Safety rules · DueCare AI

01 · How a single turn works

Paste → rules fire → context injected → grounded answer.

Every turn passes through the same four stages. The diagram below is annotated against a labeled composite worker message.

01 · Paste

User input arrives locally

A worker, caseworker, or moderator pastes raw text into the local DueCare runtime. Nothing leaves the device.

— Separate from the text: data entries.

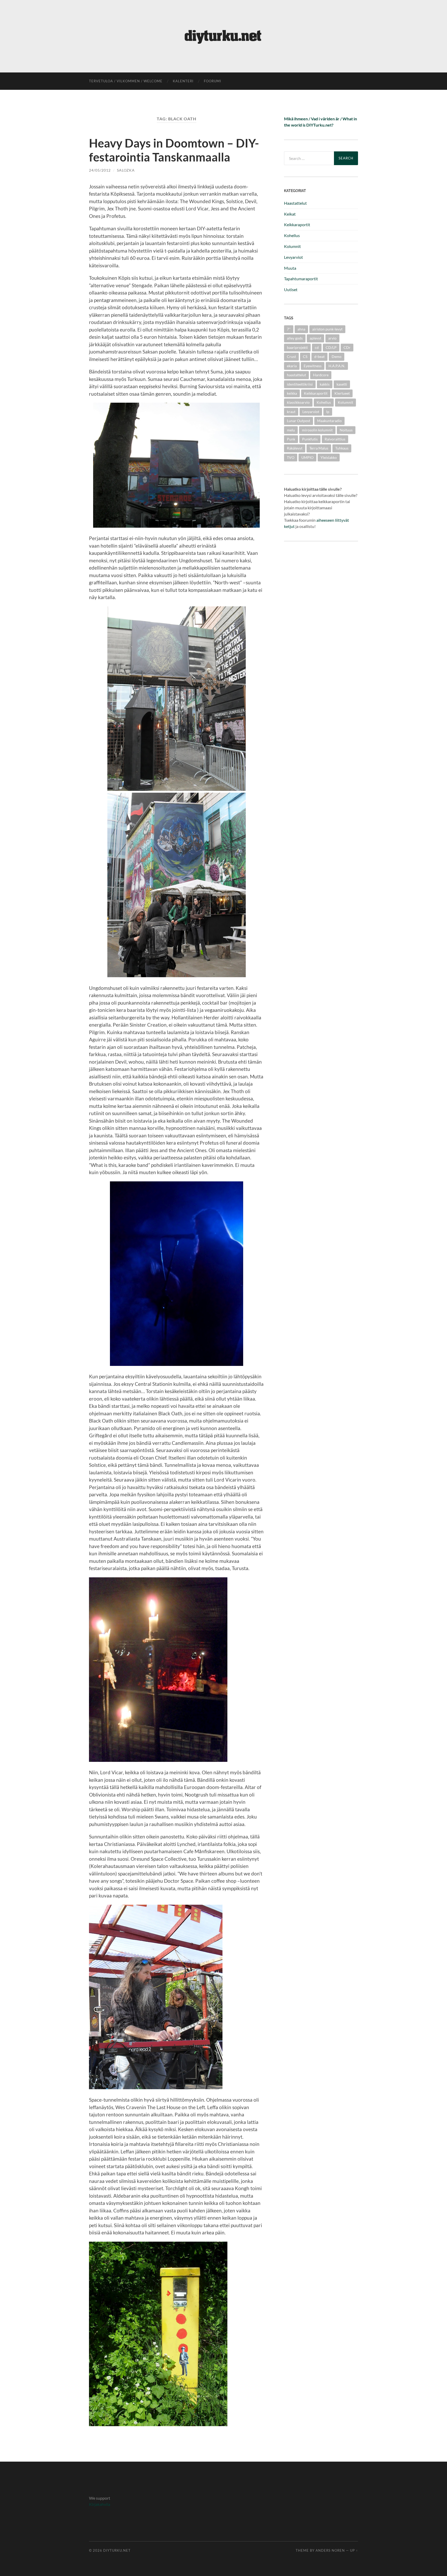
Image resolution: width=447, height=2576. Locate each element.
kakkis (325, 384)
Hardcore (321, 375)
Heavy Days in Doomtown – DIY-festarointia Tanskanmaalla (174, 150)
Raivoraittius (335, 439)
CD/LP (331, 347)
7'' (288, 329)
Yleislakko (329, 457)
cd (317, 347)
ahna (301, 329)
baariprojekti (297, 347)
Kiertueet (342, 393)
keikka (292, 393)
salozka (126, 170)
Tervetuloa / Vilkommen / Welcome (125, 81)
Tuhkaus (341, 448)
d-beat (319, 356)
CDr (347, 347)
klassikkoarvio (298, 402)
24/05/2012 (100, 170)
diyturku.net (117, 2550)
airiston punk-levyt (327, 329)
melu (291, 430)
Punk (291, 439)
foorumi (212, 81)
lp (327, 411)
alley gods (295, 338)
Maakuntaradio (329, 420)
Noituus (346, 430)
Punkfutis (310, 439)
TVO (290, 457)
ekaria (292, 366)
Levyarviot (293, 257)
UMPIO (307, 457)
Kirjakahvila (99, 2504)
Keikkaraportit (297, 224)
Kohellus (292, 235)
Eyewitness (313, 366)
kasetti (342, 384)
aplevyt (315, 338)
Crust (291, 356)
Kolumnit (292, 246)
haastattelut (296, 375)
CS (305, 356)
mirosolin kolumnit (317, 430)
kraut (291, 411)
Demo (336, 356)
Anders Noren (330, 2550)
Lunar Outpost (298, 420)
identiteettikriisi (300, 384)
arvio (332, 338)
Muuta (290, 268)
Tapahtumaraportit (301, 278)
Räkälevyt (294, 448)
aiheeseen (325, 520)
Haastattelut (295, 203)
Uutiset (290, 289)
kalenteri (183, 81)
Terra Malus (318, 448)
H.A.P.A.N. (337, 366)
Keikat (290, 213)
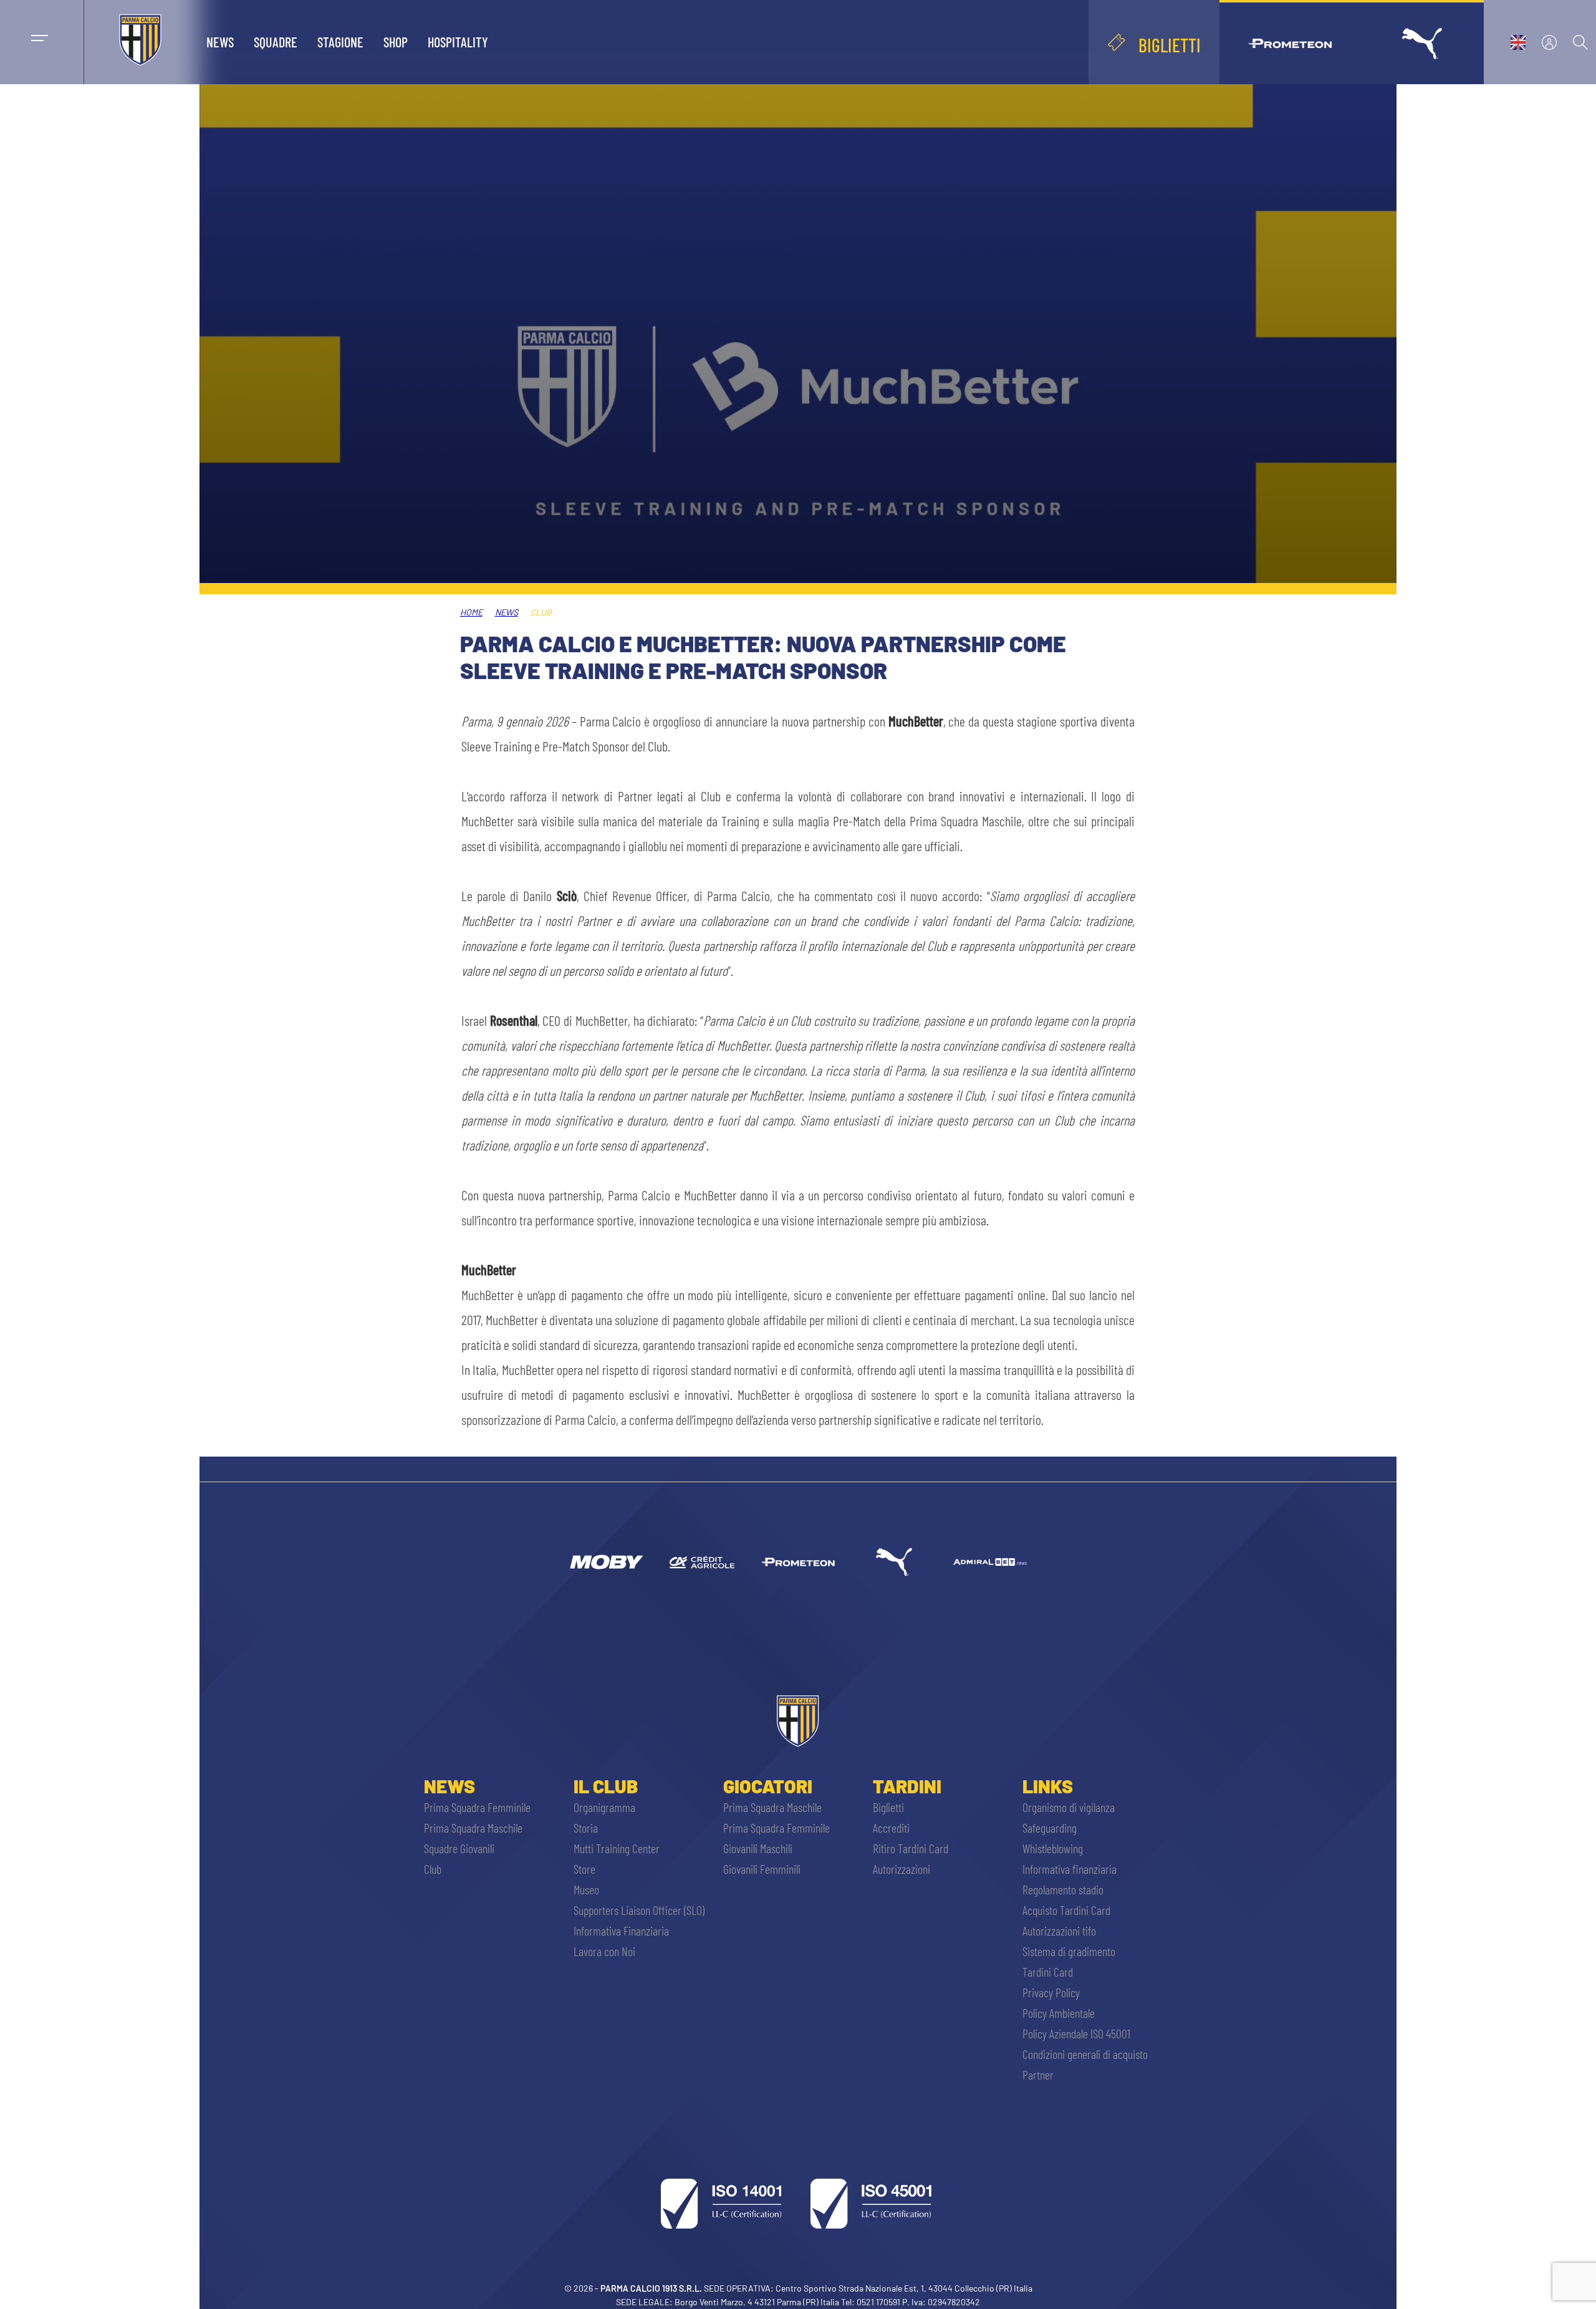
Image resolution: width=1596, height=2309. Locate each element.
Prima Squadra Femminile (477, 1807)
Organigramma (604, 1807)
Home (471, 612)
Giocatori (767, 1786)
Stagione (340, 42)
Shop (395, 42)
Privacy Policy (1051, 1992)
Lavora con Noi (604, 1951)
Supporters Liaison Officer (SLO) (639, 1909)
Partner (1038, 2074)
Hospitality (458, 42)
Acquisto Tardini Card (1066, 1909)
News (220, 42)
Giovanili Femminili (761, 1868)
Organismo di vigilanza (1068, 1807)
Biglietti (888, 1807)
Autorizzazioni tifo (1059, 1930)
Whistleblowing (1052, 1848)
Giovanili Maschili (757, 1848)
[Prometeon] (798, 1562)
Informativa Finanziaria (621, 1930)
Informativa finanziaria (1069, 1868)
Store (584, 1868)
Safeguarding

Recruiter: pay 120,000 NPR before flight. We keep your passport until you sign. Job is construction in Doha, 6-day weeks.

→ stored locally, never transmitted

02 · Fire

Grep rules classify in <1 ms

Pattern rules + small classifiers tag the message. Each tag is a citation handle for the next step.

fee_request · matched “120,000 NPR before flight”

rule R-104 · confidence 0.97

passport_handover · matched “keep your passport”

rule R-211 · confidence 0.99

corridor:qa-np · matched “Doha … flight”

rule R-061 · context

03 · Inject

Grounded context attached

The runtime pulls vetted corridor pack snippets matching the fired tags, and constrains the model to cite them.

# injected into system prompt
corridor: qa-np v2026.05.06
rules_fired: [fee_request,
passport_handover]
cite_from: [pack/qa-np §3.2,
ILO C181]
refuse_if: "legal counsel"
draft_only: true

04 · Answer

Gemma 4 responds, grounded

The model writes a draft using the injected context. Citations are required; refusal phrases are honored.

DueCare draft · grounded

Two patterns in this message look like recruitment violations under your corridor pack: worker-paid fees and passport retention. Both are prohibited under the Qatar–Nepal corridor rules.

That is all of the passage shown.